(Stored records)
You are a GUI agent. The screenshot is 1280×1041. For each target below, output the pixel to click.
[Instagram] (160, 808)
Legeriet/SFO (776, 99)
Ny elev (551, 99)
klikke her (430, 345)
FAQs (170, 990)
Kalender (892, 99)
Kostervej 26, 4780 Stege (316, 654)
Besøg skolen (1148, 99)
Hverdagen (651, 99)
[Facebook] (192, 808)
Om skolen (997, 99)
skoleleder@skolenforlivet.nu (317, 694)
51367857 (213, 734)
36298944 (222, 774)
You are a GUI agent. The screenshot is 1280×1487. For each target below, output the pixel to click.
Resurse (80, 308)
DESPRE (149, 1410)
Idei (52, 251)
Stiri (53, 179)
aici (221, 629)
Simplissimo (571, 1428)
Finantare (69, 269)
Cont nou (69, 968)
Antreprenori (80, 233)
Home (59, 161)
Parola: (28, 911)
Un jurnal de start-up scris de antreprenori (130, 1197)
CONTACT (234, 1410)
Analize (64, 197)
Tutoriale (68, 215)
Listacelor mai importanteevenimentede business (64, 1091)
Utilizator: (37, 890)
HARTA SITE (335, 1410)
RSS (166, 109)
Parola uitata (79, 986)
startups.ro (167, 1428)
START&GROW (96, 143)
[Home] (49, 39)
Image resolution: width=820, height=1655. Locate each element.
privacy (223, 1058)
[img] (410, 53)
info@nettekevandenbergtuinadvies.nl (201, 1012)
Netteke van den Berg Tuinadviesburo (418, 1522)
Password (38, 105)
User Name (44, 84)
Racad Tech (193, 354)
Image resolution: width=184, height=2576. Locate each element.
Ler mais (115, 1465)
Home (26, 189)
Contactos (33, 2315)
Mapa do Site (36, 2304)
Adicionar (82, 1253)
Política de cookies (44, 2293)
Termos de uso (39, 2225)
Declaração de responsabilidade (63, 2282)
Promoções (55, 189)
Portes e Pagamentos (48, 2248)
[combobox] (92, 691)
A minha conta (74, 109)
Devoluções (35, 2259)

**Activity:**
Could you restate every entry verbatim, please?

**Written solution:**
You are a GUI agent. The screenshot is 1280×1041. For each target below, output the pixel to click.
[Instagram] (160, 808)
Legeriet/SFO (776, 99)
Ny elev (551, 99)
klikke her (430, 345)
FAQs (170, 990)
Kalender (892, 99)
Kostervej 26, 4780 Stege (316, 654)
Besøg skolen (1148, 99)
Hverdagen (651, 99)
[Facebook] (192, 808)
Om skolen (997, 99)
skoleleder@skolenforlivet.nu (317, 694)
51367857 (213, 734)
36298944 (222, 774)
You are a GUI agent. The screenshot is 1280×1487. For each target below, output the pixel to click.
Resurse (80, 308)
DESPRE (149, 1410)
Idei (52, 251)
Stiri (53, 179)
aici (221, 629)
Simplissimo (571, 1428)
Finantare (69, 269)
Cont nou (69, 968)
Antreprenori (80, 233)
Home (59, 161)
Parola: (28, 911)
Un jurnal de start-up scris de antreprenori (130, 1197)
CONTACT (234, 1410)
Analize (64, 197)
Tutoriale (68, 215)
Listacelor mai importanteevenimentede business (64, 1091)
Utilizator: (37, 890)
HARTA SITE (335, 1410)
RSS (166, 109)
Parola uitata (79, 986)
startups.ro (167, 1428)
START&GROW (96, 143)
[Home] (49, 39)
Image resolution: width=820, height=1655. Locate each element.
privacy (223, 1058)
[img] (410, 53)
info@nettekevandenbergtuinadvies.nl (201, 1012)
Netteke van den Berg Tuinadviesburo (418, 1522)
Password (38, 105)
User Name (44, 84)
Racad Tech (193, 354)
Image resolution: width=184, height=2576. Locate each element.
Ler mais (115, 1465)
Home (26, 189)
Contactos (33, 2315)
Mapa do Site (36, 2304)
Adicionar (82, 1253)
Política de cookies (44, 2293)
Termos de uso (39, 2225)
Declaração de responsabilidade (63, 2282)
Promoções (55, 189)
Portes e Pagamentos (48, 2248)
[combobox] (92, 691)
A minha conta (74, 109)
Devoluções (35, 2259)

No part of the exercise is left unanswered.